Mrs Chang feels a strong obligation to look after her husband. She feels he needs somebody who understands him although his behaviour is very disruptive and difficult to deal with at times, e.g., switching channels on the TV all the time, constantly on the go, and waking three to four times in the night. Mr Chang is often incontinent in the bed. Mrs Chang is on “standby all the time, even at 3am in case of disaster”. Mrs Chang finds it very tiring and stressful. She never knows what is going to happen next.

The son runs a takeaway business and works long hours. He is not available to offer help, the grandchildren are at school, and friends are no longer involved because Mr Chang’s behaviour has become so disruptive. Mrs Chang says: “I begin to wonder what kind of life I have”. The social worker is looking for a suitable rest home but Mrs Chang doesn’t feel that it is right for somebody else to have to look after her husband. Mrs Chang admits she lives day to day, she also has a real fear about the safety of rest homes and worries about burglars – although the social worker has reassured her that resthomes are safe places.

What support services does Mr Chang need?

How will you approach her guilt feelings about needing assistance to manage the sole care of her husband?

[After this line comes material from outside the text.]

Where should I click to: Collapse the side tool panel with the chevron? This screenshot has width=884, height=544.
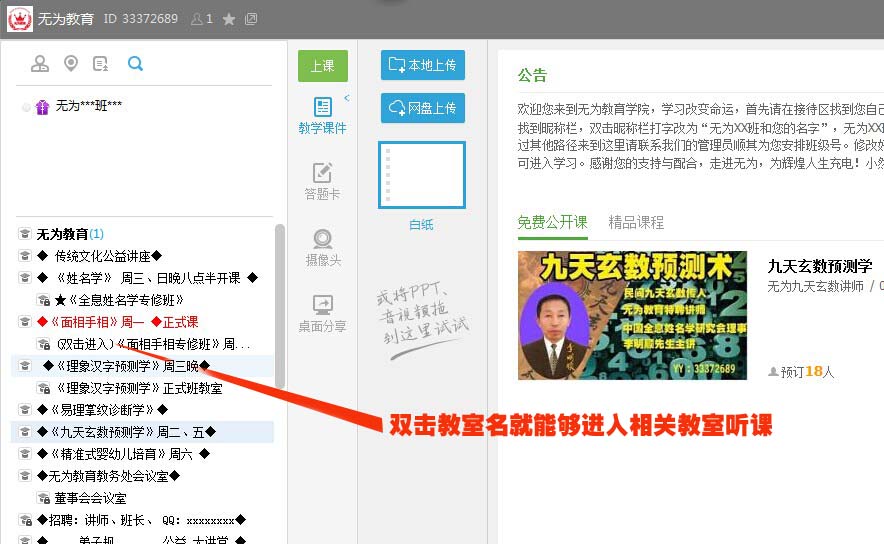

Case study 3: Helping Mr and Mrs Lee decide on care for Mrs Lee’s mother.

Background

Mr and Mrs Lee live with Mrs Lee’s mother and have done so for the past 18 years. The family are Chinese and speak Cantonese. They migrated to New Zealand from Hong Kong twenty years ago. Mr Lee’s mother-in-law (Mrs Cheung), aged 77 years, has had memory problems for about the last four years. Initially she was forgetful but her mental state has deteriorated, for example, she has started hanging clean washing on the line; is unable to recognise her grandson; and has set fire to the kitchen so that the fire brigade had to be called to extinguish the fire.

The diagnosis

Mrs Lee takes her mother to see the general practitioner. The GP accepts straight away that there is a problem and refers Mrs Cheung to a specialist. The specialist is a junior doctor who gives the family information but provides nothing in writing and no translated information. The family are not told about an Enduring Power of Attorney or Advance Directives.

The current situation

The Lee family recognise that their mother is unsafe at home but they have had no professional advice regarding the options available to them for the care of Mrs Cheung.

If Mr and Mrs Lee are not opposed to rest home care for Mrs Cheung what factors will be important to them in their choice of rest home care?

What factors are important in communication with the Lee family?